Saved data entries:
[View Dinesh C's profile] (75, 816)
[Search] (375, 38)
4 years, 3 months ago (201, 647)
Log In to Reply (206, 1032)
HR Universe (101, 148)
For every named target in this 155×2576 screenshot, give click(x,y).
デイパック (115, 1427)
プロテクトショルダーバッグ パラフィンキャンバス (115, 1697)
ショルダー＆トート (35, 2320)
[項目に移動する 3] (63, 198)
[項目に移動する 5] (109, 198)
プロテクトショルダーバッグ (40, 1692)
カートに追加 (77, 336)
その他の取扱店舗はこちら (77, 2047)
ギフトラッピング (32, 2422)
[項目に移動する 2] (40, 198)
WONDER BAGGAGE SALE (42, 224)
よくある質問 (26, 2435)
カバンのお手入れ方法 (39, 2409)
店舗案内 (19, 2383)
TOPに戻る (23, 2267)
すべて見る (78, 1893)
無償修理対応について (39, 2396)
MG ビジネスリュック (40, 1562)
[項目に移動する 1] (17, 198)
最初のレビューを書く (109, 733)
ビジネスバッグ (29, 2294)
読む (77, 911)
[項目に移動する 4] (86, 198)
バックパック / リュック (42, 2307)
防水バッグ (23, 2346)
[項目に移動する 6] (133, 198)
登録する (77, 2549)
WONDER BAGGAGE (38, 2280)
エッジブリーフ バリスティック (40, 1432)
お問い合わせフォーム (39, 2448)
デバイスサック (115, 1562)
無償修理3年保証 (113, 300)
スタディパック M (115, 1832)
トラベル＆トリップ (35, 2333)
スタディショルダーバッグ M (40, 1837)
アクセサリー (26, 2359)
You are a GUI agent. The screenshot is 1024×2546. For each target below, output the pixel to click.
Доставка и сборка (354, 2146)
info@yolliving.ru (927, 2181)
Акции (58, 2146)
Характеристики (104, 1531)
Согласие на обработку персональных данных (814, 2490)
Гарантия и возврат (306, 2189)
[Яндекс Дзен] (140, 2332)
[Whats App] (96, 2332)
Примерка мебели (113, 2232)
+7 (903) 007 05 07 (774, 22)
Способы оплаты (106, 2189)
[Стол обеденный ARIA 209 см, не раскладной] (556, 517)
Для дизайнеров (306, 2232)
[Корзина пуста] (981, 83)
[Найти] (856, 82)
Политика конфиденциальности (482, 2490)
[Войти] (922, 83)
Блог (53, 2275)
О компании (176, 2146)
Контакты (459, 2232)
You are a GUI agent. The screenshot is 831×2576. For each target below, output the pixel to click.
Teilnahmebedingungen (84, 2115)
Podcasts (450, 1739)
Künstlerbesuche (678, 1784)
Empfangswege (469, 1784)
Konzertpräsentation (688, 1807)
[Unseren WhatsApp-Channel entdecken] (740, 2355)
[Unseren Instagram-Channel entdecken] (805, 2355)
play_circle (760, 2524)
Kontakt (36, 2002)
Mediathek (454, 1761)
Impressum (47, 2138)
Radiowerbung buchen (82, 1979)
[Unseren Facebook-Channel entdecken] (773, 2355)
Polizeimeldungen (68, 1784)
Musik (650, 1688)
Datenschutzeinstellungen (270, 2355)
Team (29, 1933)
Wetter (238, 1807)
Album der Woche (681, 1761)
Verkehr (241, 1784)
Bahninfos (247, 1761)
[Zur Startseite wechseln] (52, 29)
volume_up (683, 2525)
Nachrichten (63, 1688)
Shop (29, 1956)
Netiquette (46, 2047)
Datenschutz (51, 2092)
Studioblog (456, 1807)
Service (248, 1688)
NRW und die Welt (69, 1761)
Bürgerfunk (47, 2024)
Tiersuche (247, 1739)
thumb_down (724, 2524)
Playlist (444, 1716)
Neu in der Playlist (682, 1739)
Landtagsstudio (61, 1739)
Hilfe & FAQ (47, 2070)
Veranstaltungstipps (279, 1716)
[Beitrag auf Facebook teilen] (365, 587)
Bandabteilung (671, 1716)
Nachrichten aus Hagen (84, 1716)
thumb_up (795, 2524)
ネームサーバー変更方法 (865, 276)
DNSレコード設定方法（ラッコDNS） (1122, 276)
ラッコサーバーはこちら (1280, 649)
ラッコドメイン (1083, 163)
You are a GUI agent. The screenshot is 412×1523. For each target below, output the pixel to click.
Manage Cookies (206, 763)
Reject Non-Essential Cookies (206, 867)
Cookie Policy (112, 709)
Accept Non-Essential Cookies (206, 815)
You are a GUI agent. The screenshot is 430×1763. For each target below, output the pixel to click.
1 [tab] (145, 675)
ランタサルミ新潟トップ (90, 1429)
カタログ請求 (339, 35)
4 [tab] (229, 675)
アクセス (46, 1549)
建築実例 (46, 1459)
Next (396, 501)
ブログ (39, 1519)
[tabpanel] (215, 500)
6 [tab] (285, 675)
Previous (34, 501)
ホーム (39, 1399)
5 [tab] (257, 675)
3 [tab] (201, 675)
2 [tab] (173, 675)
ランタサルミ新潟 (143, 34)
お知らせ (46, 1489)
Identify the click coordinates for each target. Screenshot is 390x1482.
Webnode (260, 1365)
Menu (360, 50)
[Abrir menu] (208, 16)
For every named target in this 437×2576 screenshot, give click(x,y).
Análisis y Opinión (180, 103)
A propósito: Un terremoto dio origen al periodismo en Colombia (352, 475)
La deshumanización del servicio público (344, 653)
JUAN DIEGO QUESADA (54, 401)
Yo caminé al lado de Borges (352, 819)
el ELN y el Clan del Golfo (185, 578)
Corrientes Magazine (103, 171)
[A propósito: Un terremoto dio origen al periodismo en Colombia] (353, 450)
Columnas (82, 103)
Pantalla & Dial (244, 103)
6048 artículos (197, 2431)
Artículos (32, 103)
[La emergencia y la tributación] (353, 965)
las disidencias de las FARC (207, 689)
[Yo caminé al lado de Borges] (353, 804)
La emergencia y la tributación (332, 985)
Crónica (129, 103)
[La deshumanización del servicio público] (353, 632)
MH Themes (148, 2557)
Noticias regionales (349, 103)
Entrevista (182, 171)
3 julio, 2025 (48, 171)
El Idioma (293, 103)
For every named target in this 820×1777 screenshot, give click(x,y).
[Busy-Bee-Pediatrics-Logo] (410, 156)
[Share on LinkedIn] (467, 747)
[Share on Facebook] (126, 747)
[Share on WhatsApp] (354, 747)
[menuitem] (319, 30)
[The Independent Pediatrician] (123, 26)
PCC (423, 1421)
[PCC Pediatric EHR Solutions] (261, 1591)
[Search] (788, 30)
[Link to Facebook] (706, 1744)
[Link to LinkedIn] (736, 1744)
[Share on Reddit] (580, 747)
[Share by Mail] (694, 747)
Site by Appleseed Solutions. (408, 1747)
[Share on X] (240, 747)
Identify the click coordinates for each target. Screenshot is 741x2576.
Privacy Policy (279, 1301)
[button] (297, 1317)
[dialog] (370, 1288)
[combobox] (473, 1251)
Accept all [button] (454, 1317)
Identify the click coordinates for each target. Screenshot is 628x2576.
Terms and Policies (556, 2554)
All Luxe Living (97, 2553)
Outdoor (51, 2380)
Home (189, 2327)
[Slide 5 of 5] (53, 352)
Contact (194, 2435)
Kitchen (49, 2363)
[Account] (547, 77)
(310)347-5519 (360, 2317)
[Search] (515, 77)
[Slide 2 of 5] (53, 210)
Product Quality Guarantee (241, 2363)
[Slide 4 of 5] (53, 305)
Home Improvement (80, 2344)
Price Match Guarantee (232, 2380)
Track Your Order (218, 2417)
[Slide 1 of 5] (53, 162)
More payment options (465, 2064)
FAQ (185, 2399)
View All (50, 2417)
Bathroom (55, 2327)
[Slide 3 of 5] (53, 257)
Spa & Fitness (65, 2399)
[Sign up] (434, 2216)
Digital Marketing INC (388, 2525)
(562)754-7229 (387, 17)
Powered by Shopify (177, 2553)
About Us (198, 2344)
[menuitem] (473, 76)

● TASK INSTRUCTIONS: Look above for the line containing "Для дизайнеров (306, 2232)". Output from there through the line containing "ラッコドメイン (1083, 163)", exactly and inclusively.

● ANSWER BOX:
Для дизайнеров (306, 2232)
[Корзина пуста] (981, 83)
[Найти] (856, 82)
Политика конфиденциальности (482, 2490)
[Войти] (922, 83)
Блог (53, 2275)
О компании (176, 2146)
Контакты (459, 2232)
You are a GUI agent. The screenshot is 831×2576. For each target below, output the pixel to click.
Teilnahmebedingungen (84, 2115)
Podcasts (450, 1739)
Künstlerbesuche (678, 1784)
Empfangswege (469, 1784)
Konzertpräsentation (688, 1807)
[Unseren WhatsApp-Channel entdecken] (740, 2355)
[Unseren Instagram-Channel entdecken] (805, 2355)
play_circle (760, 2524)
Kontakt (36, 2002)
Mediathek (454, 1761)
Impressum (47, 2138)
Radiowerbung buchen (82, 1979)
[Unseren Facebook-Channel entdecken] (773, 2355)
Polizeimeldungen (68, 1784)
Musik (650, 1688)
Datenschutzeinstellungen (270, 2355)
Team (29, 1933)
Wetter (238, 1807)
Album der Woche (681, 1761)
Verkehr (241, 1784)
Bahninfos (247, 1761)
[Zur Startseite wechseln] (52, 29)
volume_up (683, 2525)
Nachrichten (63, 1688)
Shop (29, 1956)
Netiquette (46, 2047)
Datenschutz (51, 2092)
Studioblog (456, 1807)
Service (248, 1688)
NRW und die Welt (69, 1761)
Bürgerfunk (47, 2024)
Tiersuche (247, 1739)
thumb_down (724, 2524)
Playlist (444, 1716)
Neu in der Playlist (682, 1739)
Landtagsstudio (61, 1739)
Hilfe & FAQ (47, 2070)
Veranstaltungstipps (279, 1716)
[Beitrag auf Facebook teilen] (365, 587)
Bandabteilung (671, 1716)
Nachrichten aus Hagen (84, 1716)
thumb_up (795, 2524)
ネームサーバー変更方法 (865, 276)
DNSレコード設定方法（ラッコDNS） (1122, 276)
ラッコサーバーはこちら (1280, 649)
ラッコドメイン (1083, 163)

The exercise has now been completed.